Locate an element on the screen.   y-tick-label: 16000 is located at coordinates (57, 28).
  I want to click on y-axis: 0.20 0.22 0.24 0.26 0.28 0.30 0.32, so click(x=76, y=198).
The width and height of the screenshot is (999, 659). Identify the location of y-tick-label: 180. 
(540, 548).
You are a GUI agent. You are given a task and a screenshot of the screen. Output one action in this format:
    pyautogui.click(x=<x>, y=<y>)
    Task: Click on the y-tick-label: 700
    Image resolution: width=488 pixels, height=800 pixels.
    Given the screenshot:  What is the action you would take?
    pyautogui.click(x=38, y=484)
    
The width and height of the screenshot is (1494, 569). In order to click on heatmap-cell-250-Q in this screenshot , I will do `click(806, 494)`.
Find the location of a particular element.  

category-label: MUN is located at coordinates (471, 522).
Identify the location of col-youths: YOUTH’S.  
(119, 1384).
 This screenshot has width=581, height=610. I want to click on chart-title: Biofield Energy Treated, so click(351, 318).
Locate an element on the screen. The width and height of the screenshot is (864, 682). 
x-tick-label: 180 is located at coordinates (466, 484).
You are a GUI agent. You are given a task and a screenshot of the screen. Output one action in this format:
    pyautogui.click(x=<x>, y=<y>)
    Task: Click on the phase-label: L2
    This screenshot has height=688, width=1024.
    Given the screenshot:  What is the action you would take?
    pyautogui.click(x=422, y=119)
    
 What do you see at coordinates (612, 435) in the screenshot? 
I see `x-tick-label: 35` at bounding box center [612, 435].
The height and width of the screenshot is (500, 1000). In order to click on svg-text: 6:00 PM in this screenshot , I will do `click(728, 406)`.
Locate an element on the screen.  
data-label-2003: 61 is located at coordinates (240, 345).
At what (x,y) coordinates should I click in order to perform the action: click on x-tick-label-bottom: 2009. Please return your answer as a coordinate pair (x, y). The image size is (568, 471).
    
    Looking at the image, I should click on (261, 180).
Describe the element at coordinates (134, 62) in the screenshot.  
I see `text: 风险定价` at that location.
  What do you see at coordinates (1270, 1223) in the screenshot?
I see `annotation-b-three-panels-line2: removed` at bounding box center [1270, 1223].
+ + + + +
Problem details: Turn every line of the entries above into a numbered list, leaving out the blank lines.

Solution for this exercise:
1. Locate an element on the screen.   y-tick-label: 16000 is located at coordinates (57, 28).
2.   I want to click on y-axis: 0.20 0.22 0.24 0.26 0.28 0.30 0.32, so click(x=76, y=198).
3. The width and height of the screenshot is (999, 659). Identify the location of y-tick-label: 180. 
4. (540, 548).
5. You are a GUI agent. You are given a task and a screenshot of the screen. Output one action in this format:
6.     pyautogui.click(x=<x>, y=<y>)
7.     Task: Click on the y-tick-label: 700
8.     Image resolution: width=488 pixels, height=800 pixels.
9.     Given the screenshot:  What is the action you would take?
10.     pyautogui.click(x=38, y=484)
11. The width and height of the screenshot is (1494, 569). In order to click on heatmap-cell-250-Q in this screenshot , I will do `click(806, 494)`.
12. Find the location of a particular element.  
13. category-label: MUN is located at coordinates (471, 522).
14. Identify the location of col-youths: YOUTH’S.  
15. (119, 1384).
16.  This screenshot has width=581, height=610. I want to click on chart-title: Biofield Energy Treated, so click(351, 318).
17. Locate an element on the screen. The width and height of the screenshot is (864, 682). 
18. x-tick-label: 180 is located at coordinates (466, 484).
19. You are a GUI agent. You are given a task and a screenshot of the screen. Output one action in this format:
20.     pyautogui.click(x=<x>, y=<y>)
21.     Task: Click on the phase-label: L2
22.     This screenshot has height=688, width=1024.
23.     Given the screenshot:  What is the action you would take?
24.     pyautogui.click(x=422, y=119)
25.  What do you see at coordinates (612, 435) in the screenshot? 
26. I see `x-tick-label: 35` at bounding box center [612, 435].
27. The height and width of the screenshot is (500, 1000). In order to click on svg-text: 6:00 PM in this screenshot , I will do `click(728, 406)`.
28. Locate an element on the screen.  
29. data-label-2003: 61 is located at coordinates (240, 345).
30. At what (x,y) coordinates should I click in order to perform the action: click on x-tick-label-bottom: 2009. Please return your answer as a coordinate pair (x, y). The image size is (568, 471).
31.     Looking at the image, I should click on (261, 180).
32. Describe the element at coordinates (134, 62) in the screenshot.  
33. I see `text: 风险定价` at that location.
34.   What do you see at coordinates (1270, 1223) in the screenshot?
35. I see `annotation-b-three-panels-line2: removed` at bounding box center [1270, 1223].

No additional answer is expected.